§ **抜粋本文**:
==*==
ペットと一緒に暮らしていればある日突然、不慮のトラブルが起こることは十分に考えられます。
その際に一分一秒を争う事態も想定できます。
そのような場合、飼い主の対応ひとつで生命の危機を脱することができるかもしれません。
必要な知識として覚えておけば、最悪の事態に後悔せずに済むかもしれません。
感電した
犬が電気コードをかじったり、台風などで切れたりした送電線に触れるなどした場合感電します。
電気コードによる感電は子犬に多く見られる傾向があります。好奇心の強いさ故と思われます。
症状
感電するとショックを受けて、体が硬直したり心臓が停止することがあります。
伝染に触れた部分にやけどが見られます。
対処法
まずは電源を切りましょう。
コンセントを抜く、ブレーカを切るなどですが、できない場合は電気を通さない木やプラスチックの棒などで犬の体を電線から引き離しましょう。
呼吸が止まっていたら、犬の舌を手前に引き出し、胸を強く押して呼吸を促しましょう。
呼吸が戻ったとしても、すぐに病院に連れていきましょう。
感電の場合、数時間後にショック症状が現われることがあるので注意が必要です。
==*==
§ **提供データ**:
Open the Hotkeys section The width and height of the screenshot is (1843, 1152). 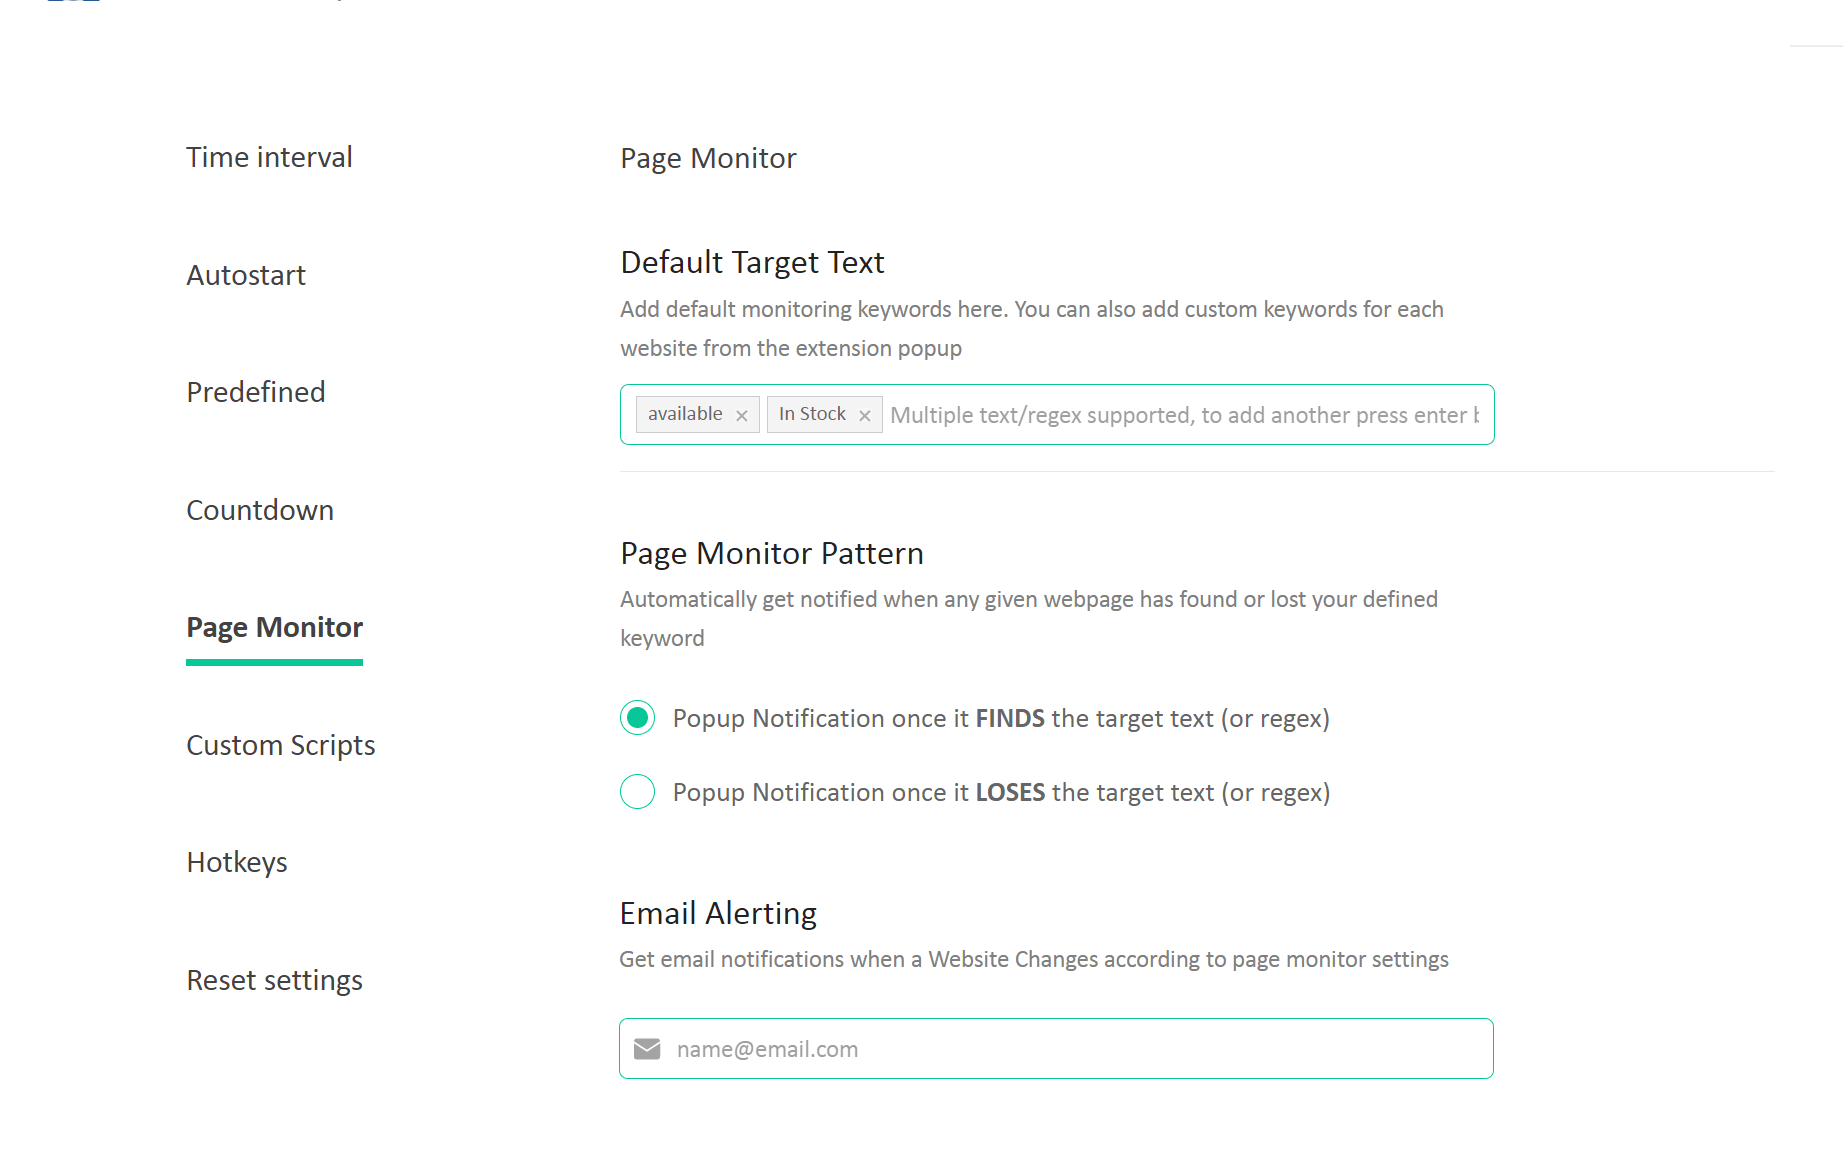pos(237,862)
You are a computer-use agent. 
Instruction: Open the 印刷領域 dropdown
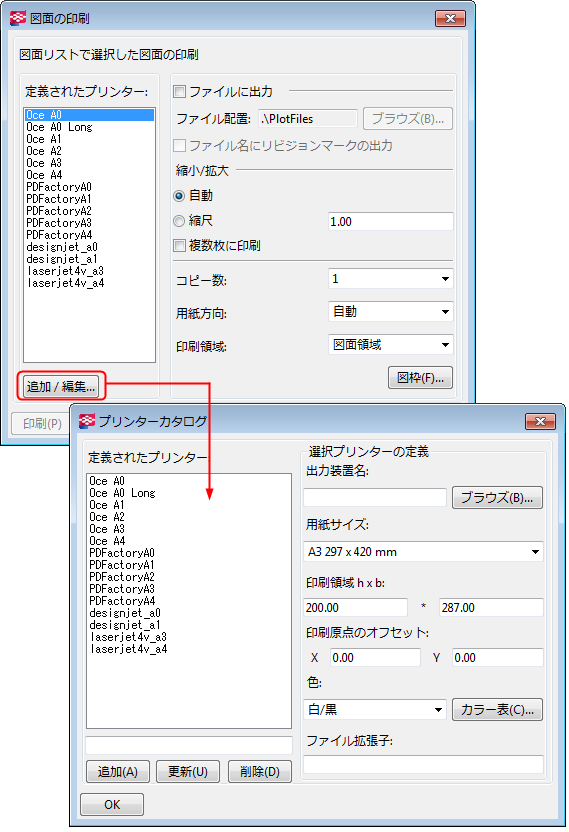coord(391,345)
==*==
§ **取り組む課題**: 犬の感電についての本文から、「そのような場合、飼い主の対応」から「奇心の強いさ故と思われます。」までを両端も含めて一字も変えずに書き写してください。 上記の資料は本文とは別個のものです。

§ **課題への解答**:
そのような場合、飼い主の対応ひとつで生命の危機を脱することができるかもしれません。
必要な知識として覚えておけば、最悪の事態に後悔せずに済むかもしれません。
感電した
犬が電気コードをかじったり、台風などで切れたりした送電線に触れるなどした場合感電します。
電気コードによる感電は子犬に多く見られる傾向があります。好奇心の強いさ故と思われます。